These wins happened because I shared useful, authentic information—not because I executed a rigid strategy. The lesson: start, observe what resonates, and adapt.
What I thought would matter … didn’t
Early on I believed I needed a high-end website design, a huge social following, a strict publishing calendar, and a large team. In reality, none of those were essential.
More important than appearance or scale:
- Creating content that genuinely helps people.
- Being consistent—regularly showing up, even if not daily.
- Building trust with readers over time.
You can spend months perfecting logos and colors, but if your content doesn’t solve problems or tell a compelling story, it won’t attract readers.

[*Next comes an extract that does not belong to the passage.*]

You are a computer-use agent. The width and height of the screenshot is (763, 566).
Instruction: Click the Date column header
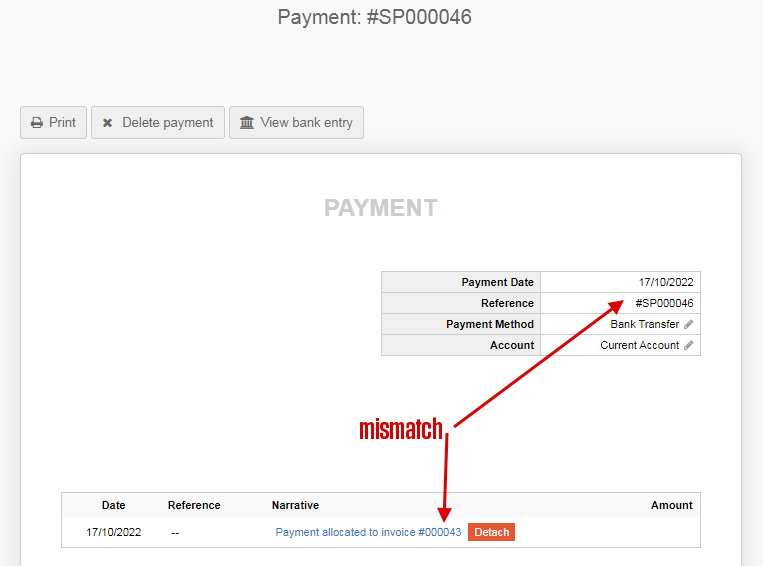(x=113, y=505)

Start with helpful content and improve over time.
Blogging let me build a life I love—but that required boundaries
There was a period when I worked more than 60 hours a week on the blog, hustling to grow traffic, create content, and handle everything alone. Eventually I burned out.
To recover and sustain the business, I set clearer boundaries:
- Defined work hours and stuck to them.
- Took real breaks, including full weeks off.
- Outsourced tasks I didn’t enjoy or that consumed too much time, like technical work, design, and editing.
Those boundaries helped me reclaim the joy of blogging and build a life that aligns with my priorities.
The best investment I made was in myself
I was cautious about spending money early on, but investing in education, tools, and help turned out to be one of the best decisions I made.
Key investments included:
- Courses that taught SEO, Pinterest, Facebook, and monetization strategies.
- Professional tools that saved time and improved efficiency.
- Hiring help so I could focus on creating content and avoid burnout.
If investing feels intimidating, start small: secure a domain and hosting, then grow from there as you learn.
Your blog can start small and still change everything
No one read my blog when I started, and I didn’t have a business plan. I simply wrote about budgeting, debt, and the choices I was making. That small beginning grew into a business I never imagined.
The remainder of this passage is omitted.